**REQUIRED WORK**
Please filter the entries for the word "Task" and copy every line that has it.

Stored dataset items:
== Segment start ==

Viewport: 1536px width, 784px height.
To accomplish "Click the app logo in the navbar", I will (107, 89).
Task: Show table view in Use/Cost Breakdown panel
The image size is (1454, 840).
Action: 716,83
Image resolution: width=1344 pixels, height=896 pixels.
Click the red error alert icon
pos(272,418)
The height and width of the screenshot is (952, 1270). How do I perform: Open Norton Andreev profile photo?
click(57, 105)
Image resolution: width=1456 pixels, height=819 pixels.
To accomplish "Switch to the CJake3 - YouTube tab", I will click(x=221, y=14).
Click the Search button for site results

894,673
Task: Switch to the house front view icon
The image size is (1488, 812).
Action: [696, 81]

== Segment end ==

**OUTPUT OF THE EXERCISE**
Task: Show table view in Use/Cost Breakdown panel
Task: Switch to the house front view icon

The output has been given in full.